Miners clashed with police in Madrid on Thursday. It happened at the end of a march by thousands of demonstrators protesting against cuts to state subsidies for the coal sector.
[Carlos Verdiell, Protester]:
"The cuts will paralyze business in all of Spain. This means the closure of the mining sector. We are talking about some seven or eight thousand direct jobs. If we add the indirect jobs, we are talking about 30,000 people joining the strike.”
Police fired rubber bullets and protesting miners threw firecrackers.
Many of the protesters said people would be driven out of mining communities.
[Adrian Marmeleiro, Protestor]:
"If we don't get what is being asked for, we will all end up on the street. If we all end up on the street, there will be no one left (living) in mining communities. Because everyone will leave to look for work elsewhere.
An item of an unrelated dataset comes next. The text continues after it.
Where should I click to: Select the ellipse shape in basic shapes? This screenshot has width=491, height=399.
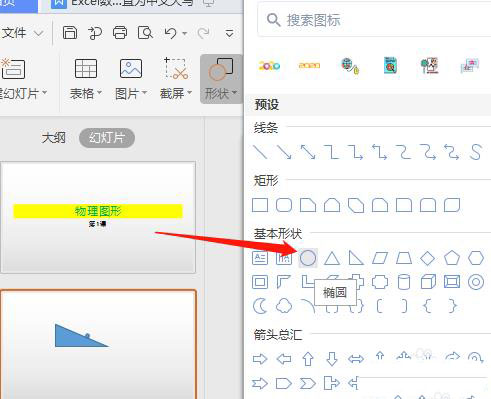point(308,258)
It will be a disaster for the region.”
Spain's two largest unions said 10,000 miners mainly from northern Spain travelled by bus to Madrid to protest against cuts to grants which are the life-blood of some small mining communities.
Spanish coal communities receive aid nationally and from the EU in order to compete with expensive coal from abroad and to re-train people when mines are closed.
The conservative government of Prime Minister Mariano Rajoy has cut coal subsidies this year to 111 million euros, down from 301 million euros last year, as it aims to cut its deficit.
Thursday's protest was the latest action by miners who have been on strike for several days.